[Work item] The answer must be an exact copy of every entry, with no pictures in it.

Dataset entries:
★ ★ ★ ★ ★ ★ ★

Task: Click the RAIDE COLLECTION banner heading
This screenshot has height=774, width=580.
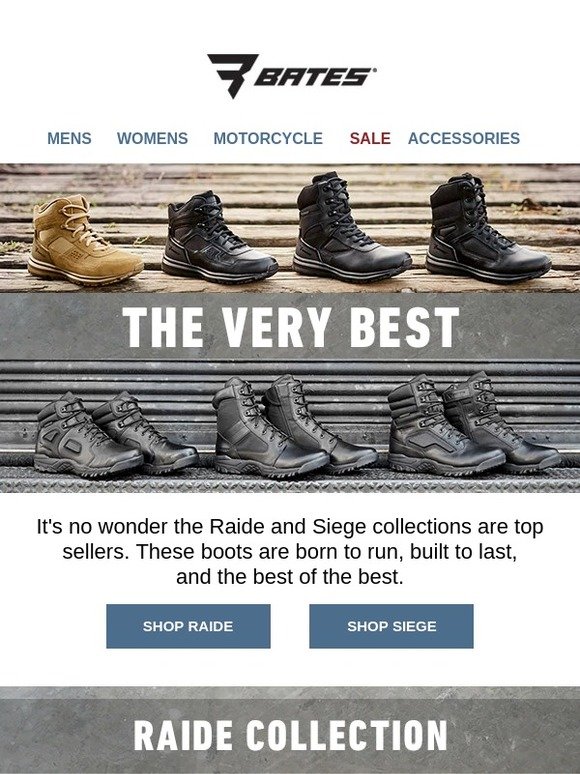Action: click(x=290, y=735)
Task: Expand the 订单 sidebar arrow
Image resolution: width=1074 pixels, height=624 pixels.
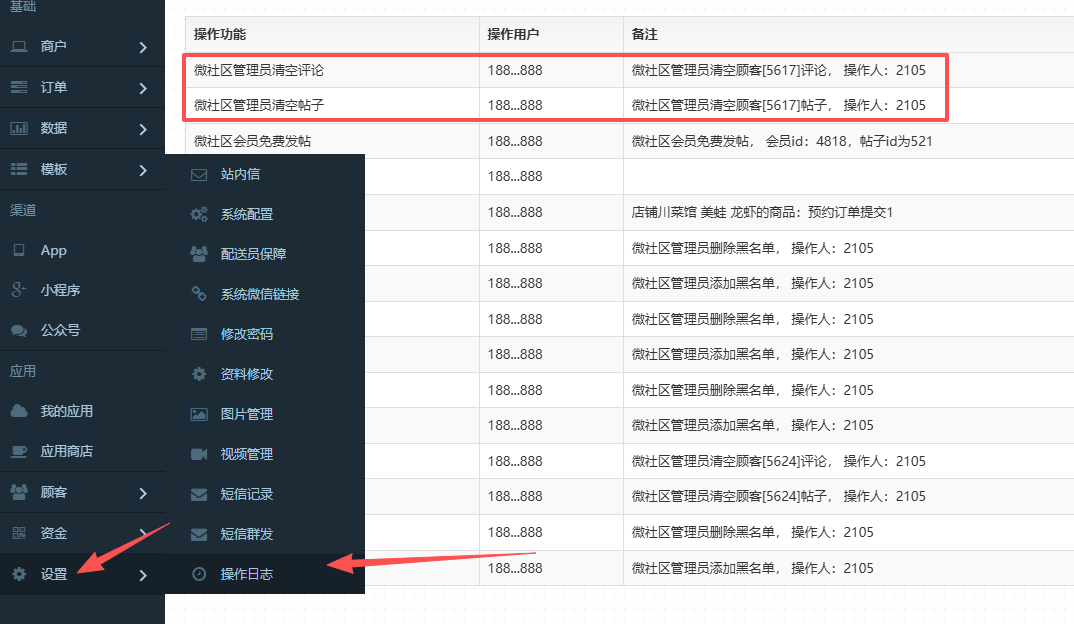Action: (143, 88)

★ ★ ★ ★ ★ ★ ★

[Result of the exercise]
Task: Click the RAIDE COLLECTION banner heading
This screenshot has height=774, width=580.
Action: click(x=290, y=735)
Task: Expand the 订单 sidebar arrow
Image resolution: width=1074 pixels, height=624 pixels.
Action: (143, 88)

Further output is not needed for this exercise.